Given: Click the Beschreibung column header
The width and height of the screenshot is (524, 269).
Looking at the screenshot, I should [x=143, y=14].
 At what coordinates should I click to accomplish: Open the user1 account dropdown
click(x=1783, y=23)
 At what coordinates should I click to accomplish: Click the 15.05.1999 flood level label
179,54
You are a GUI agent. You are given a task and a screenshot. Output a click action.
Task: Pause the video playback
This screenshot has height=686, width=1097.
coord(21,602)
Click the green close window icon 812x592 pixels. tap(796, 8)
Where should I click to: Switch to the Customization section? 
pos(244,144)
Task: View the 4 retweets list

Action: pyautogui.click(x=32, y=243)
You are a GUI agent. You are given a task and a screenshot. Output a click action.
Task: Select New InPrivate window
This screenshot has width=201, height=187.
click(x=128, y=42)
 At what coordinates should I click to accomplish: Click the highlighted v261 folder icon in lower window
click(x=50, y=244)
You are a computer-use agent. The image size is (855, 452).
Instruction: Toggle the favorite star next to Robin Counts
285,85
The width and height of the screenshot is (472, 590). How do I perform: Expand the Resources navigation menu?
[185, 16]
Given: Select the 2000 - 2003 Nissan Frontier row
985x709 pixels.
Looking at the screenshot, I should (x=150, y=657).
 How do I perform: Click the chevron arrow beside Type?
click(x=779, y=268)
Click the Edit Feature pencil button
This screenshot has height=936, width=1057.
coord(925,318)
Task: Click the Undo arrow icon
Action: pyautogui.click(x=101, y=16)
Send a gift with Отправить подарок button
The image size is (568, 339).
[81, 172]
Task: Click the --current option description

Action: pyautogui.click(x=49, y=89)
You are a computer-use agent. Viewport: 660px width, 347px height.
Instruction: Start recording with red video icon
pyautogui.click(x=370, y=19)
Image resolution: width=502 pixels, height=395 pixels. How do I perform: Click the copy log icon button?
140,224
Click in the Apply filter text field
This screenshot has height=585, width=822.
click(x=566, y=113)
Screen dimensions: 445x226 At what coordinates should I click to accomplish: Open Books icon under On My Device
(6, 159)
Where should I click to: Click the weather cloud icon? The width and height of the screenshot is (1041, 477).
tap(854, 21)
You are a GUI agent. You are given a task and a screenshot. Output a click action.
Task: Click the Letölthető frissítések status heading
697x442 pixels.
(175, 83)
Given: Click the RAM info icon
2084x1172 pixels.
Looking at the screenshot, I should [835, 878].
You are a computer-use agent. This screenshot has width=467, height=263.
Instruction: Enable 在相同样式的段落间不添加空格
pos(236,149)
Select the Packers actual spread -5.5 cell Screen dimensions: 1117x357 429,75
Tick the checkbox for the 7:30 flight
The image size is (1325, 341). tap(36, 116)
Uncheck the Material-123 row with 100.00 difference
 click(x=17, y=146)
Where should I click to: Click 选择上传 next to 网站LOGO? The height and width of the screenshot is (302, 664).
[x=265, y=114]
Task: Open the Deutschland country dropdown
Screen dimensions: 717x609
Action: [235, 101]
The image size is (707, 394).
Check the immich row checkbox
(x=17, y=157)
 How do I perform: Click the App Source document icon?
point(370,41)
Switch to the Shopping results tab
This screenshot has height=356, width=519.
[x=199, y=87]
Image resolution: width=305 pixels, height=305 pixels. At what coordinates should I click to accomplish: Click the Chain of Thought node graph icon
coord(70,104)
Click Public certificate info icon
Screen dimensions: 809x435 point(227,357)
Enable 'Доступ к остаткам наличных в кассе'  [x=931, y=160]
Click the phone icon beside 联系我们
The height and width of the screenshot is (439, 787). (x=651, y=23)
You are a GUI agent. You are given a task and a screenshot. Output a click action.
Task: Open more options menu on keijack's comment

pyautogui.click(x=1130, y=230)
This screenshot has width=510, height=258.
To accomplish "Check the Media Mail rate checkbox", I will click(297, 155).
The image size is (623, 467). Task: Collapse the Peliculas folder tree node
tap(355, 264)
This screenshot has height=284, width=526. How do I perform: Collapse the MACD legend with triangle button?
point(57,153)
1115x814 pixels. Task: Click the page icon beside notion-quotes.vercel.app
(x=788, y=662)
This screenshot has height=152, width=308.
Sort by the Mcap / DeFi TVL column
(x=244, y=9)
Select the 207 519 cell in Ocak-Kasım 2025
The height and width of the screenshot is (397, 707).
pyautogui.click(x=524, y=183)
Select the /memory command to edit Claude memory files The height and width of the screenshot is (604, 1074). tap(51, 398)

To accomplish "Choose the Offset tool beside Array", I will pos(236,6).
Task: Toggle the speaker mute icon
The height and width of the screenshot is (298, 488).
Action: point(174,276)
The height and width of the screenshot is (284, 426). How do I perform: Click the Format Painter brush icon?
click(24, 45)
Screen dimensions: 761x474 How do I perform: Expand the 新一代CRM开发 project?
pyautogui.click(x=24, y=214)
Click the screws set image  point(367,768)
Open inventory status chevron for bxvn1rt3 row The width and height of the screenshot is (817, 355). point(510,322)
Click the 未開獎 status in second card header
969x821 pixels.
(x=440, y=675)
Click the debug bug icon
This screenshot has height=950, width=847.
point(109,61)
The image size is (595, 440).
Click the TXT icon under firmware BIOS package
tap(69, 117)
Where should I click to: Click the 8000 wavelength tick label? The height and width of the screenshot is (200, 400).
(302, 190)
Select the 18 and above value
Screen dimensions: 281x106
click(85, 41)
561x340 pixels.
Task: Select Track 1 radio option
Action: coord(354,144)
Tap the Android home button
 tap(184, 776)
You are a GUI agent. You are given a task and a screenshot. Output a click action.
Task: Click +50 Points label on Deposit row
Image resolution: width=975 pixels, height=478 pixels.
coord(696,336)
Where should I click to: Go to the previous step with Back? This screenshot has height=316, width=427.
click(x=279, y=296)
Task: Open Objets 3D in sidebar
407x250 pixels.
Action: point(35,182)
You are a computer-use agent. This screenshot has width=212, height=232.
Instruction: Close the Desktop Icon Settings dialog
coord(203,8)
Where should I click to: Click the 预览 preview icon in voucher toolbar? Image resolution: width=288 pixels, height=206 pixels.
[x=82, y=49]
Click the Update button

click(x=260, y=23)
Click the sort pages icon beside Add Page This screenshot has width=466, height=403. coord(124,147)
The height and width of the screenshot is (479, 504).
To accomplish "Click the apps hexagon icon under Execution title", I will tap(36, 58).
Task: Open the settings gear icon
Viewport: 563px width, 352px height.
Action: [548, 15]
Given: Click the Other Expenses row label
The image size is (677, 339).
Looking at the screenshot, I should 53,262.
++++++++
PROMPT
Each line in the listing above that includes the word "computer" needs to be copied out.

RESULT OF THIS TASK
You are a computer-use agent. The image size is (855, 452).
You are a computer-use agent. Viewport: 660px width, 347px height.
You are a computer-use agent. This screenshot has width=467, height=263.
You are a computer-use agent. This screenshot has width=212, height=232.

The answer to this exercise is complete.